■整備背景
近年、環境とひとにやさしい交通機関として全国的にも路面電車が再評価されつつありますが、広島市のデルタ内の代表的な公共交通機関である路面電車は、潜在的に有する交通機能を十分に発揮する上で、施設・車両や走行環境の整備に課題を有しています。
このため、現在の路面電車の機能を強化し、一層ひとや環境にやさしい公共交通システム「LRT」に発展させることを目指して、平成17年3月に「広島都市圏LRT整備計画」(※)を策定しました。原爆ドーム前電停は、同計画の中に位置づけられ、バリアフリー化の整備を行います。
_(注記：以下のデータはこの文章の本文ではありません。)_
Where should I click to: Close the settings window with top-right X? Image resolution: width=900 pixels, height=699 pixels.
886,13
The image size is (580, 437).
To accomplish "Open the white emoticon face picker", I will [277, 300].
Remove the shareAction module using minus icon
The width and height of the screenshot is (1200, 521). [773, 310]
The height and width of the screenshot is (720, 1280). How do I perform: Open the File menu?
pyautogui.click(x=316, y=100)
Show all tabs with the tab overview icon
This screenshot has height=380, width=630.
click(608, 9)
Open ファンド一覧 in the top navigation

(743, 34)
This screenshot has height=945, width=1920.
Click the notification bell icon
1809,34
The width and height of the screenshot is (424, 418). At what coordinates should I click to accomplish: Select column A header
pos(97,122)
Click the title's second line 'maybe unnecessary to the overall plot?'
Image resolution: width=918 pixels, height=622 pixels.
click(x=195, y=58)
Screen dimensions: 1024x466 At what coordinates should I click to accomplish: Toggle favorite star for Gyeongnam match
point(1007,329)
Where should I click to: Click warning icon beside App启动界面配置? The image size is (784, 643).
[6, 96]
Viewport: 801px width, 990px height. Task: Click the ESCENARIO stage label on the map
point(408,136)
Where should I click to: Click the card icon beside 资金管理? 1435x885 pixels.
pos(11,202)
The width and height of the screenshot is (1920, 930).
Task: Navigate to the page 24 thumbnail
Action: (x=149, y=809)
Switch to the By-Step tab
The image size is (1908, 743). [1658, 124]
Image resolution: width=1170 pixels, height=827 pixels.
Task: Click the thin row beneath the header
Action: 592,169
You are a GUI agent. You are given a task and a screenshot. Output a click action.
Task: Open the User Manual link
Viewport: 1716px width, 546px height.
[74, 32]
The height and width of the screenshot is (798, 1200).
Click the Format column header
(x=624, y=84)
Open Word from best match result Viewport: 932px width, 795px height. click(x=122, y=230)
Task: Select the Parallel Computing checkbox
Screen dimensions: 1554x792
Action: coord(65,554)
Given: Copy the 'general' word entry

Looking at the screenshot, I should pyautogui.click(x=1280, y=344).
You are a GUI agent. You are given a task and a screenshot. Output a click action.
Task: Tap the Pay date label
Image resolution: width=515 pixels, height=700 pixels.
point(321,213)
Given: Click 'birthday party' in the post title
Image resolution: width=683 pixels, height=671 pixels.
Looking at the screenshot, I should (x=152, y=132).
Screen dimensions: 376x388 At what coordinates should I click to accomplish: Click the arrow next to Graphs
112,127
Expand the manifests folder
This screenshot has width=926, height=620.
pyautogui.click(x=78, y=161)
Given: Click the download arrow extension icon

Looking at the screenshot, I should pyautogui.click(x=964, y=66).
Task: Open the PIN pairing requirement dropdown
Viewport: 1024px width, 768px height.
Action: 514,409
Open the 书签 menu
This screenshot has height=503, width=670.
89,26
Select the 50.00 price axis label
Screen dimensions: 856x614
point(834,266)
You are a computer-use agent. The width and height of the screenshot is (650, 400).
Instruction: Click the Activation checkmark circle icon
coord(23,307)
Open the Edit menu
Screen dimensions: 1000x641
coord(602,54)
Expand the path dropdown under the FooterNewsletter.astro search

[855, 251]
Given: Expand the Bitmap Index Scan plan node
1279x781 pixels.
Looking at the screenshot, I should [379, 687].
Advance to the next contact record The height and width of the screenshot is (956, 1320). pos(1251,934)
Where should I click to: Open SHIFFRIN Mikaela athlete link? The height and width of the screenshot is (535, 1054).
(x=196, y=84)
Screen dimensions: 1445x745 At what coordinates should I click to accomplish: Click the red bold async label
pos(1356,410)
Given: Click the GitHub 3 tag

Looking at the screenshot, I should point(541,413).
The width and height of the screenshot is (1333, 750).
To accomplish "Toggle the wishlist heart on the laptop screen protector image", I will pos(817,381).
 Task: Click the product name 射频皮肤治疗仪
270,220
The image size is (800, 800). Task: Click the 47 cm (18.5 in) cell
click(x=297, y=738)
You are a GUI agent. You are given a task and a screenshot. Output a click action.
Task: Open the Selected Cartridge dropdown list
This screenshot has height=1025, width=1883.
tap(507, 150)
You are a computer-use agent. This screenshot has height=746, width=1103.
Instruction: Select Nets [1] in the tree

広島国道事務所においては、平成15年3月に国道54号にかかる交通結節点改善事業として横川駅電停を整備した他、これまで十日市、紙屋町東・西電停等のバリアフリー化を進めてまいりました。このたびの原爆ドーム前電停については、バリアフリー機能だけではなく、デザイン・景観との調和にも配慮し、世界遺産である原爆ドームへの玄関口として国内外から多くの人が訪れるにふさわしい施設として整備を行います。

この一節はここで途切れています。